Yeni yılda karşılaşacağımız uluslararası manzaraya dair en somut işaretlerin kaynağı Washington olacak kuşkusuz. Donald Trump 20 Ocak’ta ABD Başkanlığı görevine başlıyor. Dört veya sekiz yılda bir karşılaştığımız bu görüntünün ayrıksı bir yanı var bu kez. İlk kez göreve gelecek başkanla birlikte iktidarı elde ettiği söylenebilecek ikinci bir isme çevrili dünyanın bakışları. Elon Musk için Trump’ın “First Lady”si benzetmesi yapanlar var. Bu benzetmenin belden aşağı bir yanı yok. Sonuna kadar belden yukarı konuşuyoruz. ABD’yi Başkan mı, bu ikili mi, yoksa sadece ikincisi mi yönetecek göreceğiz. Bu konuyu iki hafta önceki yazımda ayrıntılı yazdığım için çok uzatmayacağım. Bununla birlikte Elon Musk’ın ABD’nin iç, dış ve özellikle de ticaret politikalarına müdahalelerinin 2025’e ve ötesine damga vuracağını kesin bir dille söyleyebiliriz.
Trump yönetimin dış politik tercihleri, daha doğrusu Trump’ın kampanya döneminde söylediklerinin ABD’nin dış politikasına ne ölçüde egemen olacağı 2025 yılında dünyanın genel görünümünü ciddi şekilde etkileyecek anlaşılan. Konu başlıkları itibarıyla ilerleyelim.
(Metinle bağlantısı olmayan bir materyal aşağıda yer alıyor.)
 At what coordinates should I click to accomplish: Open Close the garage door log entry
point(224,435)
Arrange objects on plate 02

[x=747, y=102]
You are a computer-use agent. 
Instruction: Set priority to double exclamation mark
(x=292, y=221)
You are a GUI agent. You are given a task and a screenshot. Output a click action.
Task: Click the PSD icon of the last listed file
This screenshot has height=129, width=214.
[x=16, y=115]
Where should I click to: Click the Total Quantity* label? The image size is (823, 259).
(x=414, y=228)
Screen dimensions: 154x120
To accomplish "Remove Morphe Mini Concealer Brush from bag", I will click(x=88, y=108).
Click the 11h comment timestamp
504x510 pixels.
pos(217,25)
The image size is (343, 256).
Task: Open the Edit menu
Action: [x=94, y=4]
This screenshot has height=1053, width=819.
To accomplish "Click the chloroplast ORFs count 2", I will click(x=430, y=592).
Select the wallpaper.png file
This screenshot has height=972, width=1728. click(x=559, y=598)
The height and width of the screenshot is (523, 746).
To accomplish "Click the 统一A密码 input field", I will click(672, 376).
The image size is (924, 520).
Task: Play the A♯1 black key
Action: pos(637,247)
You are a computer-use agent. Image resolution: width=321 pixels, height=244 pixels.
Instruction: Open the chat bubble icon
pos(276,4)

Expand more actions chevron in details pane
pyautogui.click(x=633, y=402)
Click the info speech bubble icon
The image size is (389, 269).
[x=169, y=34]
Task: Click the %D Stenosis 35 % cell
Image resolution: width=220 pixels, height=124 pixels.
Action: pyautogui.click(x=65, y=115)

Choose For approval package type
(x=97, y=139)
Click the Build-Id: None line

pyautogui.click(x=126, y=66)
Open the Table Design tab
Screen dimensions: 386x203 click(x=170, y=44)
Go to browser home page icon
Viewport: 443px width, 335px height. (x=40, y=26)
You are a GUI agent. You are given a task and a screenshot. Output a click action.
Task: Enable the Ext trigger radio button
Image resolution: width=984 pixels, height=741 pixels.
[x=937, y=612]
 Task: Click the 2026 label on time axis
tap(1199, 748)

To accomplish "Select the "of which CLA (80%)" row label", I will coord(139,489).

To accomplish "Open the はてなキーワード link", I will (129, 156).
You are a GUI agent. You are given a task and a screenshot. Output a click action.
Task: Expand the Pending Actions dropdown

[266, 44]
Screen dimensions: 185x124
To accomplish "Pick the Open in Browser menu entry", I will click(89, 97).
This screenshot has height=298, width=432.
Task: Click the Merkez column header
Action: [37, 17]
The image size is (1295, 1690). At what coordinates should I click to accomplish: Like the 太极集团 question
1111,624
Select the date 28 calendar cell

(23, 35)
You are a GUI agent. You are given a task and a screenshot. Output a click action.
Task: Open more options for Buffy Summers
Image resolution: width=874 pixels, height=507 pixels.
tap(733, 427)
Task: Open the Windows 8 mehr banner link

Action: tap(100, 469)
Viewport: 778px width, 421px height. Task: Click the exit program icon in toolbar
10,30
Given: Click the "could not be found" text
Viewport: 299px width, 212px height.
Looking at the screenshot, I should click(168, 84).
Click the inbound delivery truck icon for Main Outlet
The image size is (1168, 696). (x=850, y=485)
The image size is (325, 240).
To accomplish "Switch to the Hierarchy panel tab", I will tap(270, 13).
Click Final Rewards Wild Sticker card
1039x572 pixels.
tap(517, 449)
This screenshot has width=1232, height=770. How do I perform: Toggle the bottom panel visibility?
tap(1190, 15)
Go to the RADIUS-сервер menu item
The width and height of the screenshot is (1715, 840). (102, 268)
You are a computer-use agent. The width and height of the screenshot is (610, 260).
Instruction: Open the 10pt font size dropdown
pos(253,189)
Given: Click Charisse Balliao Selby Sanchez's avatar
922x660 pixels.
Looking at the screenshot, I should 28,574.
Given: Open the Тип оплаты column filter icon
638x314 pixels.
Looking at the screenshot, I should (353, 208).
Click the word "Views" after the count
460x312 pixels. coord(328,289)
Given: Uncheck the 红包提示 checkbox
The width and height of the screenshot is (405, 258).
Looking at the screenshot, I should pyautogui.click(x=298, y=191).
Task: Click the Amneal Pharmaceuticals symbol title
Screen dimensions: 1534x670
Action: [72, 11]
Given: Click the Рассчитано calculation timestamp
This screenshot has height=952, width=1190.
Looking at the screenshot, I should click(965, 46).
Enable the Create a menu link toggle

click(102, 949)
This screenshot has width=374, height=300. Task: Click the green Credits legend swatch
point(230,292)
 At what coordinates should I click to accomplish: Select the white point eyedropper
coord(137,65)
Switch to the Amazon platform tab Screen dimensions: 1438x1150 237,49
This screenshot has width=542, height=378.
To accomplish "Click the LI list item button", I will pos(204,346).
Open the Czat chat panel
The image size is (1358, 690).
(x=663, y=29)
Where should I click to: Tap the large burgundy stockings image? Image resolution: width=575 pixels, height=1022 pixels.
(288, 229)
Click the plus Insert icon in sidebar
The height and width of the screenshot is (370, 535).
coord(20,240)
Rusya-Ukrayna savaşı bu yıl bitecek mi? Dinyeper havzasında silahlar susacak mı? Trump’ın başlıca seçim vaatlerinden biri bu. İktidara gelir gelmez Putin’le görüşüp meseleyi halledeceğine dair bir iddiası var. Rusya’nın bugüne kadar ele geçirdiği topraklardan geri çekilmeyeceği, küçülmüş, borçlandırılmış bir Ukrayna’nın ABD ve AB uydusu olarak varlığını sürdüreceği bir plandan söz ediliyor. İlk bakışta eşyanın tabiatına ve mevcut jeopolitik denkleme uygun gibi görünen “çözüm” bu. Ne var ki, Suriye cephesinde hiç de onurlu sayılamayacak bir geri çekiliş yaşayan Rusya’nın bu şekilde “ödüllendirilmesini” makul kılacak ilave bir taviz daha masada olabilir. Kuralsız, acımasız, hiçbir zaafın affedilmediği bir kurtlar sofrasına dönüşen bir dünya düzenindeyiz artık. Bu taviz Trump’ın asıl hedefi olan Çin’den uzaklaşması mıdır, yoksa İsrail’in olmazsa olmazı sayılan İran’daki rejimin devrilmesine ses çıkartmamak mı göreceğiz.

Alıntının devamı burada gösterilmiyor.